Here is how I tested it:
import time
from functools import partial
from operator import itemgetter
def main():
docs = []
for i in range(10_000_000):
docs.append({
'name': 'Bob',
'identifiers': [
{
'date': '2019-01-01',
'type': 'a',
'value': 'abcd'
},
{
'date': '2019-01-01',
'type': 'b',
'value': 'efgh'
}
]
})
start = time.time()
for doc in docs:
_transform_identifier_values_original(doc['identifiers'])
end = time.time()
print(f'Original took {end-start} seconds')
start = time.time()
for doc in docs:
_transform_identifier_values_getter(doc['identifiers'])
end = time.time()
print(f'Item getter took {end-start} seconds')
start = time.time()
for doc in docs:
_transform_identifier_values_partial_lambda(doc['identifiers'])
end = time.time()
print(f'Lambda partial took {end-start} seconds')
start = time.time()
for doc in docs:
_transform_identifier_values_partial(doc['identifiers'])
end = time.time()
print(f'Partial took {end-start} seconds')

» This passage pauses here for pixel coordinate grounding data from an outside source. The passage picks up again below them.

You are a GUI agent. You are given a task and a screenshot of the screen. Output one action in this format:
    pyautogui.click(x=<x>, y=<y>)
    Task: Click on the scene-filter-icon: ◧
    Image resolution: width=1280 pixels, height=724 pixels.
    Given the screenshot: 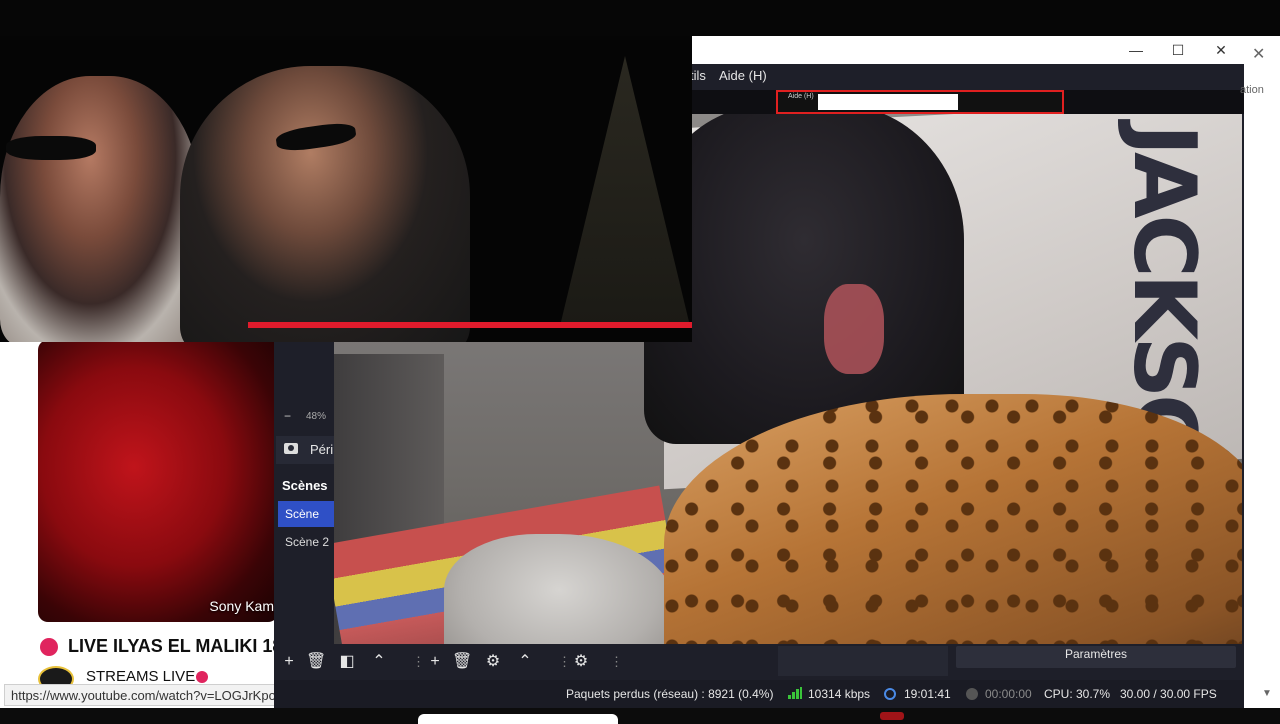 What is the action you would take?
    pyautogui.click(x=347, y=662)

def _transform_identifier_values_original(identifiers):
ret = [
identifier['value']
for identifier in identifiers
]
return ret
def _transform_identifier_values_getter(identifiers):
return list(map(itemgetter('value'), identifiers))
def _transform_identifier_values_partial_lambda(identifiers):
flatten_ids = partial(lambda o: list(map(itemgetter('value'), o)))
return flatten_ids(identifiers)
def _transform_identifier_values_partial(identifiers):
flatten = partial(map, itemgetter('value'))
return list(flatten(identifiers))
if __name__ == '__main__':
main()
Results:
Original took 4.6204328536987305 seconds
Item getter took 7.186180114746094 seconds
Lambda partial took 10.534514904022217 seconds
Partial took 9.07079291343689 seconds